Als Jugendliche hätte ich euch sehr ausführlich über die letzte Inszenierung des Stadttheaters, der Stadt in der ich wohnte, berichten können. Eine weitere halbe Stunde hätte ich damit füllen können, welche Inszenierungen ich in anderen Städten gerne sehen und mit wem ich am liebsten hingehen würde, und falls ich dann noch über Filme, Regisseure und Schauspieler hätte sprechen dürfen, hätte eine Woche nicht gereicht, um alles zu sagen, was ich wusste und was mich daran interessierte.
Bis ich meine Füße kaputt machte, hätte ich über verschiedene Laufstrecken und Kurse im Fitnessstudio berichten können. Oder eher nicht, weil ich eher lief, hüpfte und sprang, als darüber zu sprechen!

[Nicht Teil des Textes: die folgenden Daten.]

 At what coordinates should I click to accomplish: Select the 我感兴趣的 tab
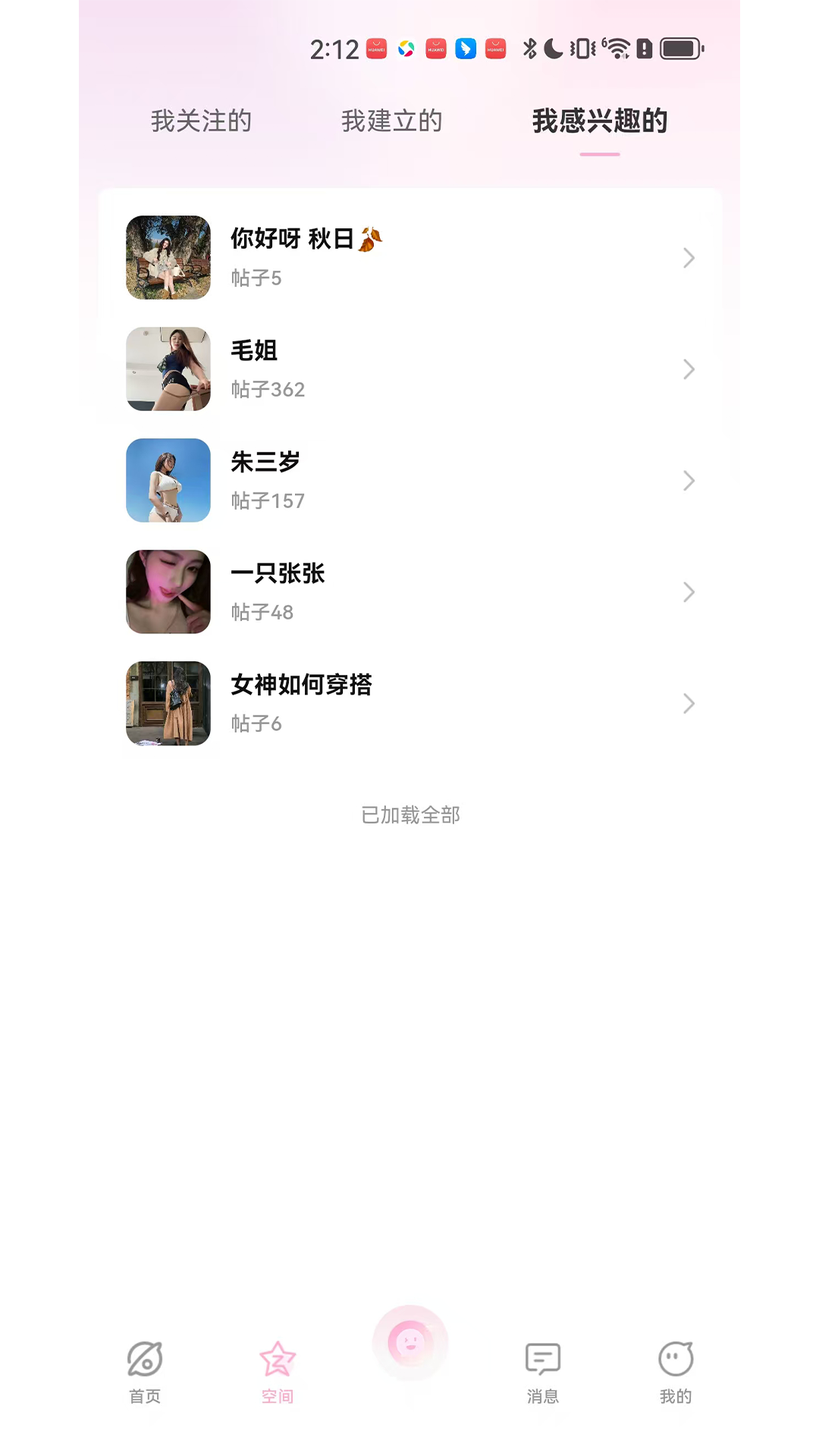599,121
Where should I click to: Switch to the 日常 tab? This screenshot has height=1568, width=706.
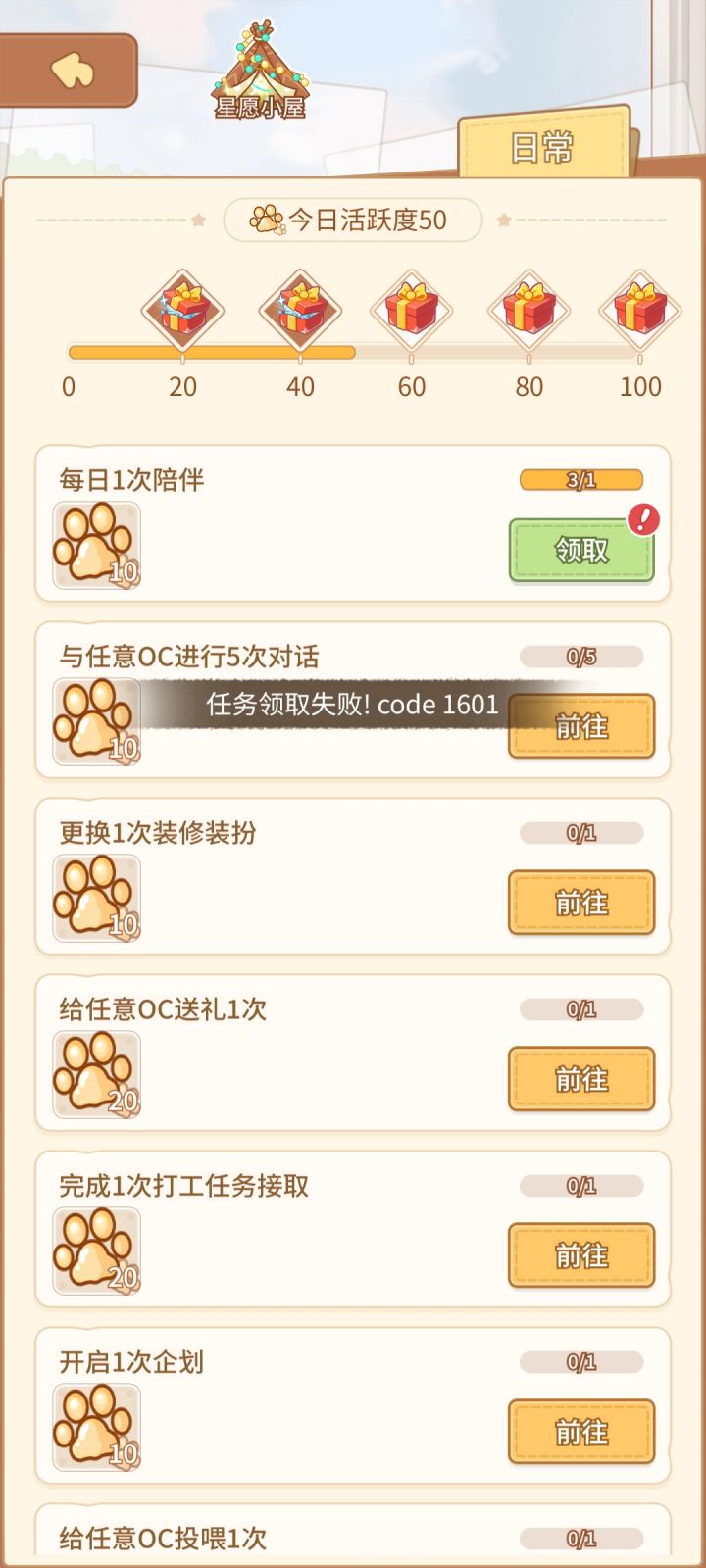(x=540, y=145)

Die drei Themen, über die ich heute ohne Vorbereitung sprechen könnte, wären schwedische Verben, Pluralgruppen und possessive reflexive Pronomen. Aber das zählt nicht, denn das ist mein Beruf und da habe ich sehr viel Übung drin, weil ich genau das nahezu täglich mache.
Als Mutter ist mein Herz immer noch voll von meinen Kindern, obwohl sie nun junge Erwachsene sind, die weder Windeln tragen, noch das erste Mal Brokkoli probieren. Ich finde meine Kinder besonders interessant, charmant und intelligent, und das meiste, was sie machen, finde ich ungeheuer spannend. Also könnte ich stundenlang über meine Kinder reden, aber ich habe im Laufe der Jahre als Mutter gelernt, dass Außenstehende es nicht so schätzen.
Über Literatur könnte ich auch lange reden, weil ich eine passionierte Leserin bin. Seit ich läskoden etwa 1972 knackte, habe ich immer ein Buch dabei. Und wer mich nach einem Buchtipp für den Urlaub fragt, ist selber schuld! Ich kann dann gar nicht an mich halten und der Fragende bekommt Tipps die für eine Reise mit der transsibirischen Eisenbahn ausreichen würden und nicht für die Woche Strandurlaub, für die eigentlich gefragt wurde.
Und über das weite Thema „Essen und Kochen“ könnte ich auch länger sprechen. Essen und Trinken hält ja, wie bekannt, Leib und Seele zusammen und soll nicht auf die leichte Schulter genommen werden. Das Leben ist nicht nur zu kurz, um schlechten Wein zu trinken, es ist auch zu kurz, um langweiliges Essen zu essen.
Nun seid ihr gewarnt, fragt nicht nach meinen Kindern, was ich gerade lese oder was ich zurzeit am liebsten koche. Dann könnte es länger dauern. Und das mit der schwedischen Grammatik, das erkläre ich gern im nächsten Kurs!